Seite:
Gougère mit Comté und weißem Trüffel / Zwiebeltexturen in Risottoart mit Parmesan und weißem Trüffel
Gougère mit Comté und weißem Trüffel / Zwiebeltexturen in Risottoart mit Parmesan und weißem Trüffel

Für den folgenden Gang wird dem Gast etwas Show geboten und der Effekt verfehlt seine Wirkung nicht. Aus einer Salzschale mit „ABaC“-Logo, die von Beginn an auf dem Tisch stand, gräbt der Service zwei Prachtexemplare von Garnelen aus. Da bleiben an keinem Tisch die „Ahs und Ohs“ aus. Der Kopf wird abgetrennt und für die weitere Zubereitung beiseite gelegt, die restliche Garnele in die Küche gebracht.
Der Kopf wird am Tisch in heißem Wasser kurz gegart und dann direkt ausgelutscht. Das ist etwas gewöhnungsbedürftig, aber in Summe noch mit so viel Fleisch versehen, dass der Verzehr jetzt auch keine größere Überwindung kostet.
Separat dazu wird ein sehr gutes Tatar mit Kumquat serviert sowie ein falscher Auberginen-Gnocchi mit einer Garnelenemulsion. Die Deklinierung des Themas findet ihren Höhepunkt in einer Garnelen-Bouillabaisse, die mit purem Garnelen-Geschmack begeistert.
Bei aller Show bleibt festzuhalten, dass hier eine ausgezeichnete und sehr durchdachte Variation eines hervorragenden Produktes exerziert wurde.

Nach all den bis hierher doch schon recht ausgefallenen Präsentationen und Zubereitungen mutet der folgende Gang geradezu klassisch an. Die Forelle, wunderbar glasig gegart, mit Blumenkohlpüree, Kaviar und einer konzentrierten, aus Gräten gezogenen Sauce, ist von einnehmender Schönheit und harmonisch komponiert. Der üppig bemessene Kaviar setzt hier mit seinen salzigen Noten die markantesten Akzente, drängt sich aber trotzdem nicht in den Vordergrund. Sehr gut.

Forelle, Blumenkohl, Kaviar
Forelle, Blumenkohl, Kaviar

Bereits vor einiger Zeit wurde am Tisch eine Kerze entzündet. Als sie weitestgehend runter gebrannt ist, wird noch ein gutes, sehr fettiges Focaccia serviert. Die Karte verheißt ein offensichtliches Wortspiel mit „Iberian meats Candle“ und so erklärt der Service, dass die Kerze aus Schweinefett besteht und das Brot zum Eintauchen gedacht ist. Das ist natürlich originell, aber kulinarisch eher ein nettes Apercu.

Aufgaben:
[a] Beantworte anhand des Menüberichts diese Fragen:
(i) Woraus holt der Service die beiden Garnelen hervor?
(ii) Welche Beilagen und welche Sauce gehören zur Forelle?
(iii) Woraus besteht die Kerze auf dem Tisch?
[b] Führe den Menübericht nach seinem letzten Satz weiter.
Die Auflistung spielt hierfür keine Rolle.

Gespeicherte Auflistung:

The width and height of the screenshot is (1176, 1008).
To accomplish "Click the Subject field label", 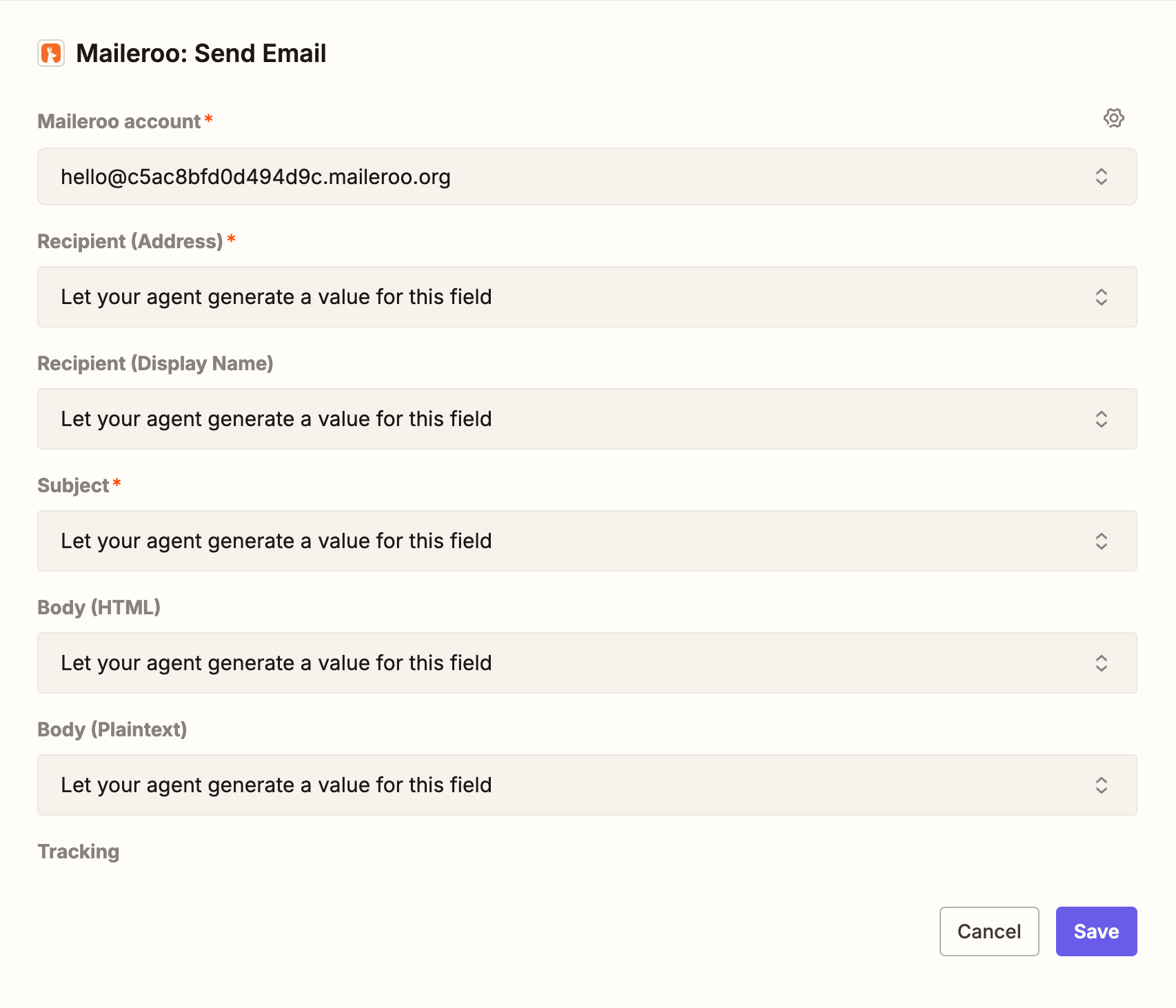I will [73, 485].
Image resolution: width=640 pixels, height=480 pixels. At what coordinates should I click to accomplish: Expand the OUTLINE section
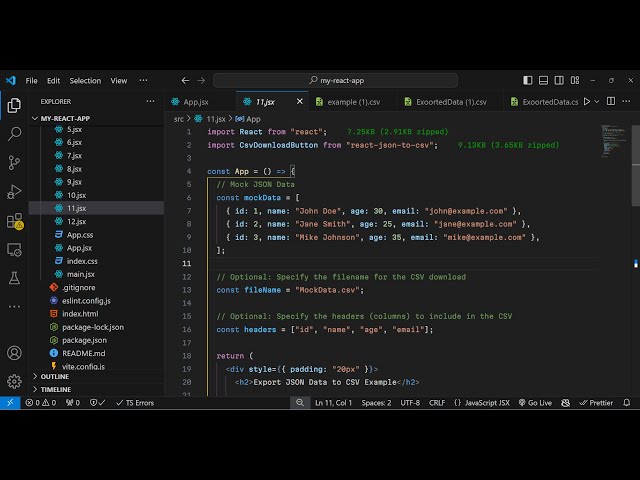[x=55, y=376]
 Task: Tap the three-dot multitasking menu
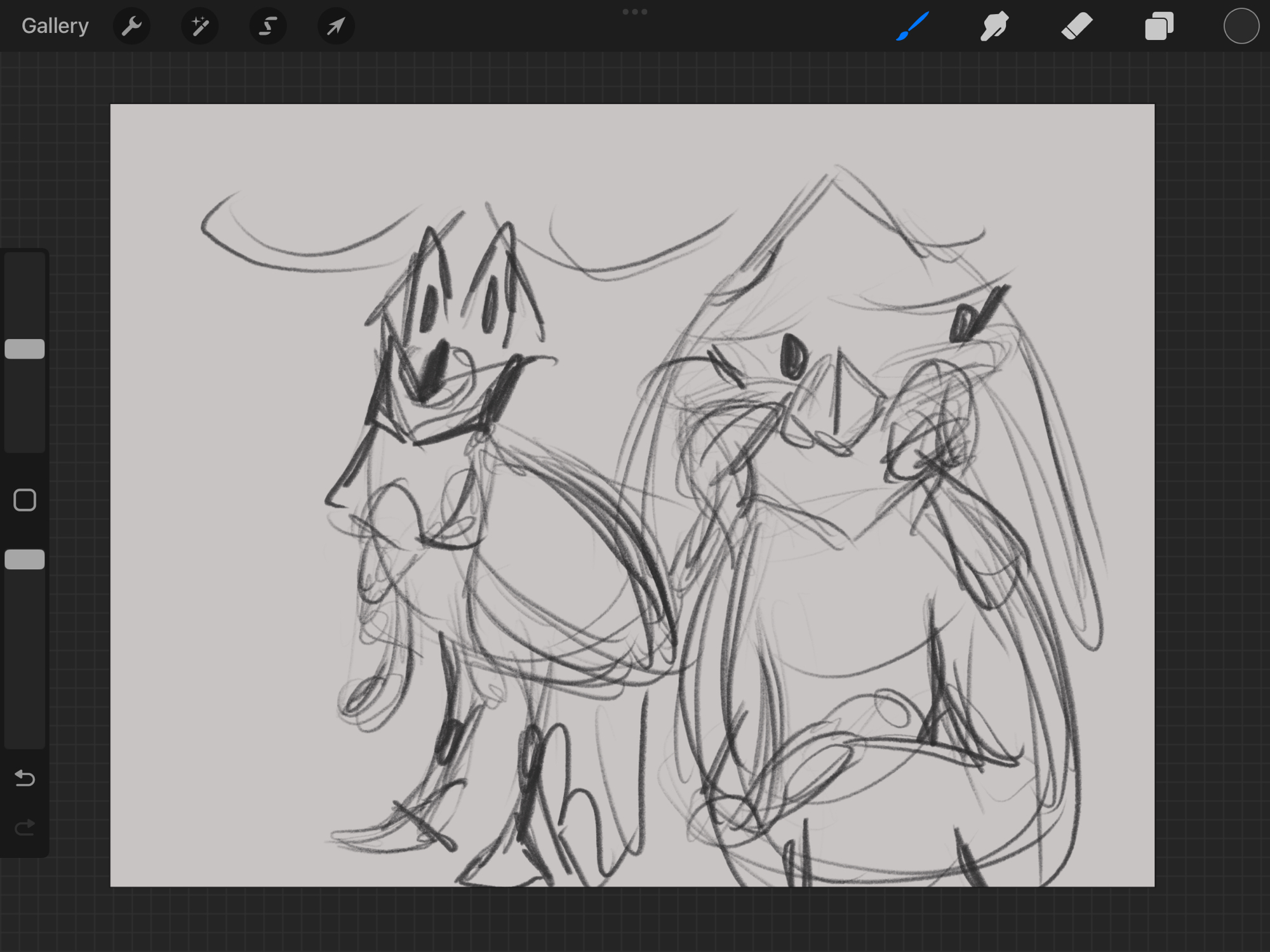pyautogui.click(x=634, y=11)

Lösungen:
[a]
(i) Aus einer Salzschale mit „ABaC“-Logo, die von Beginn an auf dem Tisch stand.
(ii) Blumenkohlpüree, Kaviar und eine konzentrierte, aus Gräten gezogene Sauce.
(iii) Aus Schweinefett.

[b]
Auch das separate Spanferkelfleisch, gefüllt mit Paté, ist verhältnismäßig unauffällig.

Jordi Cruz nimmt in seinen Menüs häufig regionale Traditionen mit auf und variiert diese. So ist auch die „Escudella“ eine typische Suppe, wie sie zu Feiertagen gegessen wird und klassisch mit Fleischbällchen serviert wird. Cruz serviert sie mit Grünkohl und Trüffel, der leider komplett untergeht. Ich finde das alles ganz nett, aber nicht wirklich aufregend. Irgendwie bleibt das für mich Brühe mit Klopsen.

Escudella
Escudella

Großartig dann aber wieder das Spanferkelkinn mit frittiertem Grünkohl. Das Fleisch ist super kross und zart, die dazu servierte BBQ-Sauce süß, klebrig und intensiv.

Spanferkelkinn, knuspriger Kohl
Spanferkelkinn, knuspriger Kohl

Im Hauptgang gibt es Taube, die erneut auf relativ klassische Art variiert wird. Auf dem Hauptteller die perfekt gebratene Brust mit einer kräftigen Karotten-Escabeche. À part gibt es das Keulenfleisch mit Foie Gras als frittierte Kugel sowie einen Chip mit gehobelter Foie Gras. Dies ist alles klassisch, handwerklich ausgezeichnet und sehr wohlschmeckend. Daneben nimmt sich die Taubenbrühe sehr mild und Rosmarin lastig aus. Trotzdem in Summe ein sehr guter Gang.

„Käse- und Gemüseinfusion 6/12“ ist der Käsegang betitelt. Und dahinter verbirgt sich eine molekulare Spielerei, in der 6 Käsesorten als Sphären zubereitet sind. Die Brühe ist aus 12 Gemüsesorten zubereitet. Damit erklärt sich der Name. Überzeugender wird das Ergebnis dadurch nicht. Die einzelnen Sorten sind, mit Ausnahme des Roqueforts, kaum zu unterscheiden. Die Brühe ist nur lauwarm, was auch irgendwie den Gesamteindruck beschreibt. Nette Spielerei, wenig Effekt, mäßiger Geschmack. So sehr ich den Anspruch eines Avantgarde-Menüs verstehe, etwas Besonderes aus manchen Zutaten zu machen, so wenig Sinn macht es für mich, wenn das Ergebnis hinter das Originalprodukt zurück fällt.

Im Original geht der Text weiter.